食事がすべて終わってしまった後では「美味しかった」の一言で事足りる感じになってしまうのですよ。

 

話は戻りまして、ユーミン

世代じゃないというのもあるけど、なんとなく聴かず嫌いしてた。

(毎年12月に流れまくる「恋人がサンタクロース」も苦手意識の一因と思われます)

でも「14番目の月」をスピッツカバー版で初めて聴いて、すごい良い!と思って。

「14番目の月が一番好き」ってすごい詩的・・・。

この詩的なサビと、その他の俗っぽさの絶妙な融合。

すごいバランス感覚ですねー。

知らないなりにユーミンには「才能の人」というイメージはあったけんだけど、やっぱり一聴の価値アリアリだわ、となったわけです。
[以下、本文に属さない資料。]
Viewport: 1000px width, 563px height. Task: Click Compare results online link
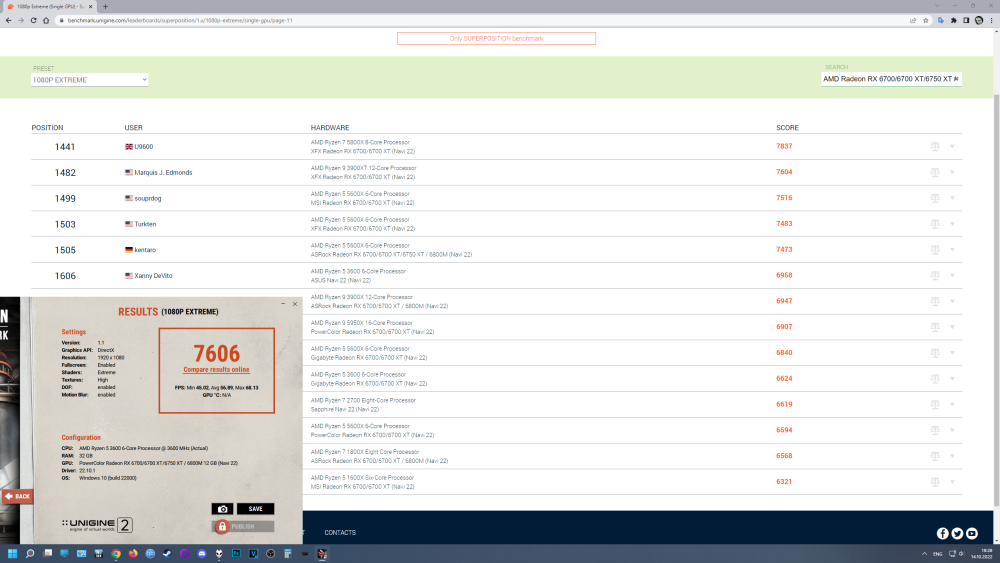click(x=216, y=369)
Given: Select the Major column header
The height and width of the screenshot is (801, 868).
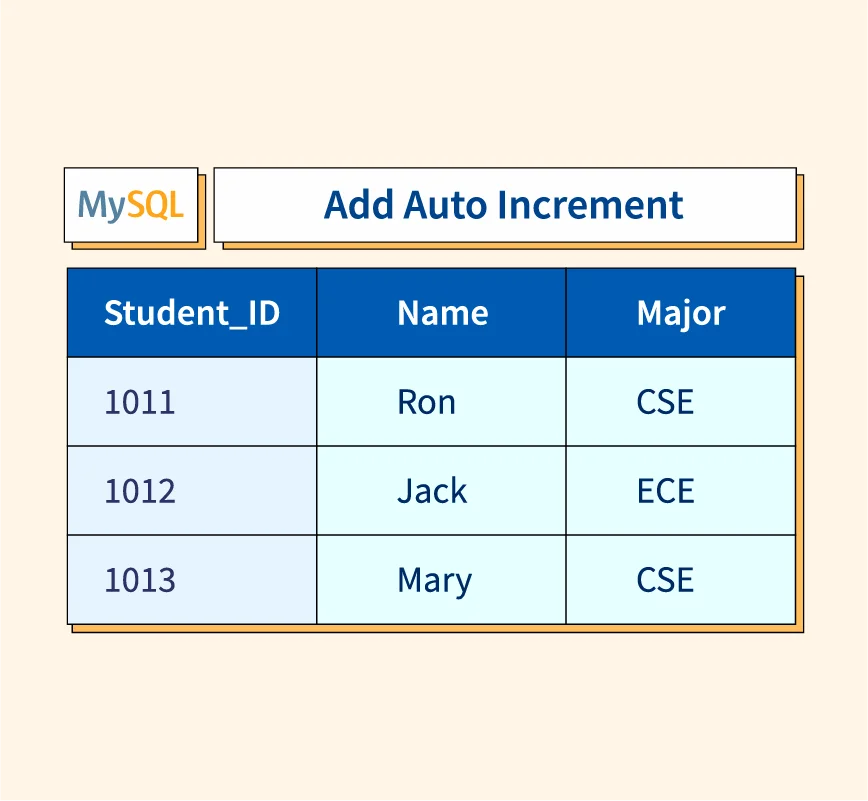Looking at the screenshot, I should click(x=681, y=313).
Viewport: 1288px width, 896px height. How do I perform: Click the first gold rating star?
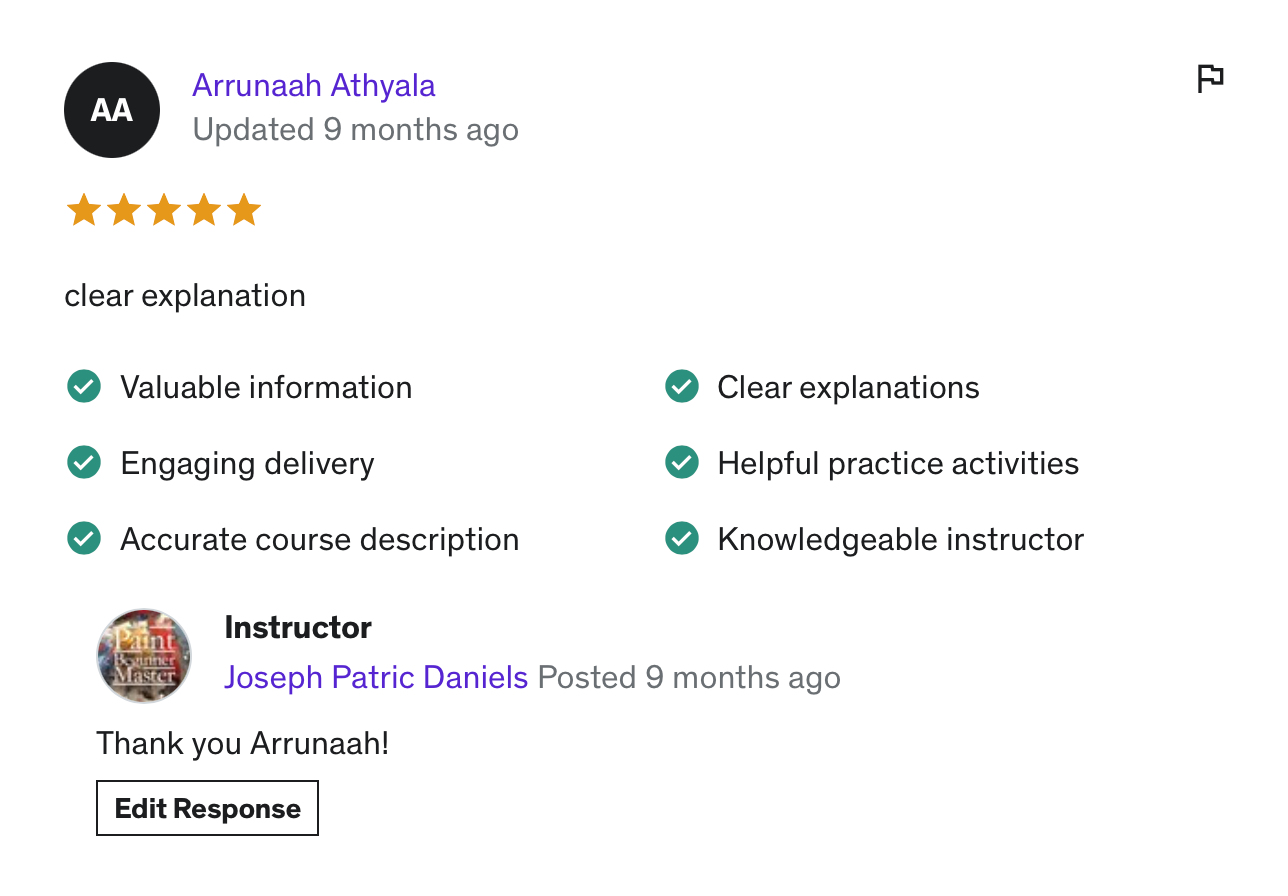pos(83,211)
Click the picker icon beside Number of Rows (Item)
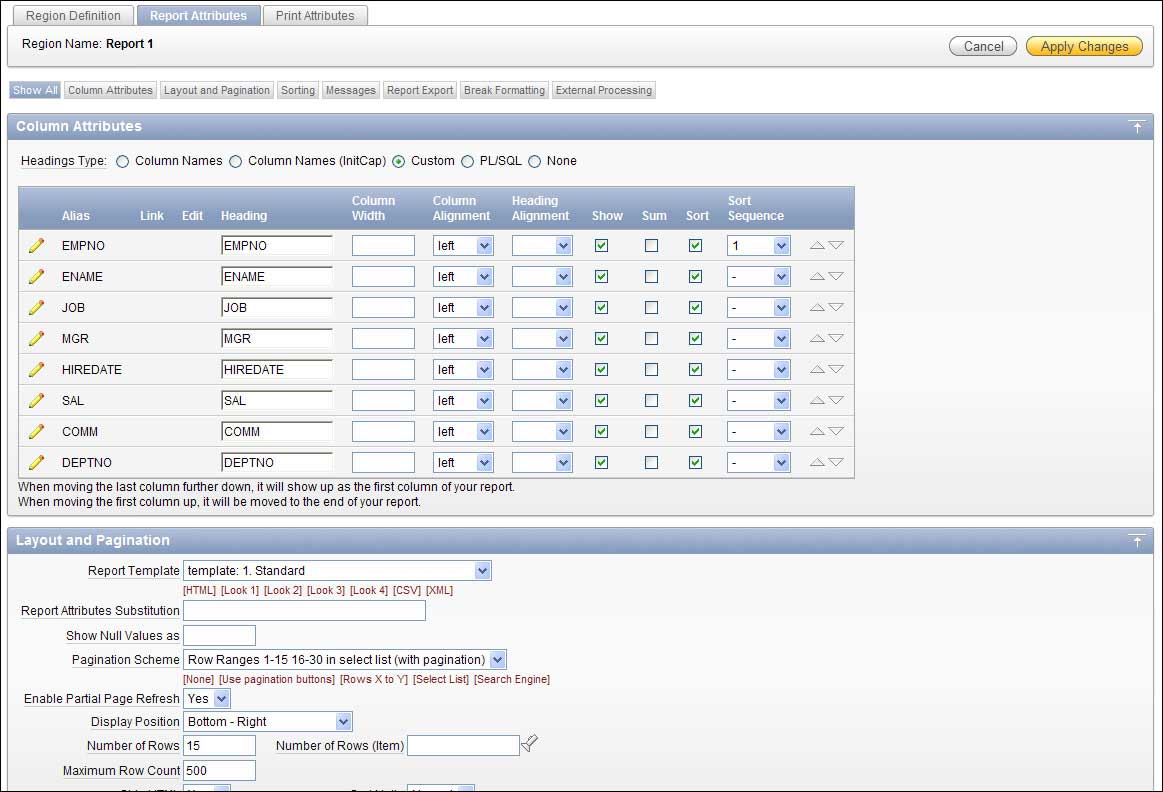The height and width of the screenshot is (792, 1163). pyautogui.click(x=530, y=743)
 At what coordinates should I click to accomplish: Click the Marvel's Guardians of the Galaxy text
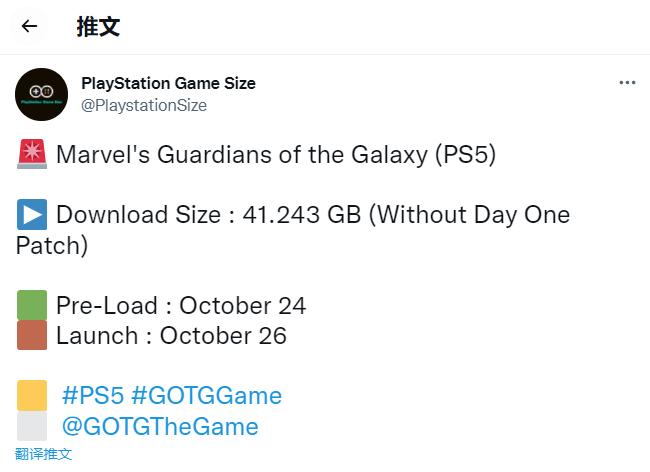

ただ、なぜか染み付いてしまった苦手意識はなかなか払拭できないので、今回ちょっと違う角度から攻略しようとコレを読んでいます。

本来自分の耳で聴く前に第三者がアレコレ言ってるのを読むなんて邪道だと思うのですが。

まあ自分の耳だけでユーミンまで追う余裕は今ないしね。

なんせスピッツ30年分の歴史を追わなきゃなんで。

 

スピッツがカバーした「14番目の月」。結構初期のころの楽曲なんですね。

この曲のテーマは「女の勝手」なんだそう。

これを男性のスピッツが選曲してカバーすることで、確実に新しい意味が生まれてる!

「女の勝手」、意外と許容されるのかも、なんて。(勝手の上塗りか?)

とにかく、このカバーを聴いたときの「パズルのピースがはまった感じ」の要因がわかった。

カバー曲ってのはこうあってほしいものですね!

この「14番目の月」収録の『おるたな』、スピッツの懐の深さを感じる大好きなアルバムです。